Author(s): Socinski MA, Scappaticci FA, Samant M, Kolb MM, Kozloff MF

Affiliation(s): Lineberger Comprehensive Cancer Center, University of North Carolina, Chapel Hill, North Carolina, USA. Socinski@med.unc.edu

Publication date & source: 2010-03, J Thorac Oncol., 5(3):354-60.

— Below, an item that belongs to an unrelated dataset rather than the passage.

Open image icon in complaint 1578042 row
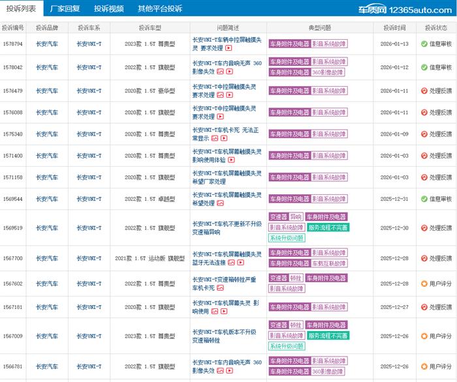 (x=221, y=72)

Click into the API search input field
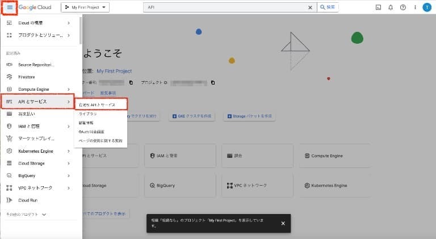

Publication type: Clinical Trial, Phase II; Multicenter Study; Randomized Controlled Trial; Research Support, Non-U.S. Gov't

INTRODUCTION: Bevacizumab (B) improves survival of patients with metastatic, nonsquamous non-small cell lung cancer. Based on encouraging results from preclinical studies combining B with sunitinib (S), a phase II, randomized, open-label study (Study Assessing the Blockade of both VEGF Receptor and ligand to enhance Efficacy in Lung) was initiated to assess clinical outcomes of adding S to paclitaxel (P)/carboplatin (C) + B (PCB) for first-line treatment of locally advanced, metastatic, or recurrent nonsquamous non-small cell lung cancer. METHODS: Study enrollment was to occur in three phases. In the first phase, patients received PC + B (15 mg/kg every 3 weeks), +/-S (25 mg daily, 2 weeks on, 1 week off). If tolerated, the second phase would include a third cohort receiving 37.5 mg S. The third phase would consist of PCB +/- highest tolerable dose S. RESULTS: Between March 2007 and January 2008, 26 patients were randomized to receive PCB and 30 to PCB + S 25 mg. Because of poor tolerability, none of the patients were escalated to 37.5 mg S. Median treatment duration was 10.3 weeks for PCB and 6.0 weeks for PCB + S. Thirty-five percent of patients on PCB + S required S dose reduction, 52% required S treatment interruption, and 59% discontinued S because of adverse events, most frequently hematologic events (neutropenia, thrombocytopenia, and leukopenia) and fatigue. Patients receiving PCB + S required more B interruptions (38% versus 19% for PCB) and discontinuation (52% versus 35%) because of adverse events. Survival data were limited by small sample sizes and limited treatment duration. Overall survival was not mature at time of analysis: median 6.6 months for PCB + S and not reached for PCB. Two out of 25 efficacy-evaluable patients randomized to the PCB + S cohort had confirmed partial responses, compared with 5 of 19 randomized to the PCB cohort. CONCLUSIONS: The addition of S to PCB was not well tolerated because of toxicities. This combination should not be studied further at these doses and schedules.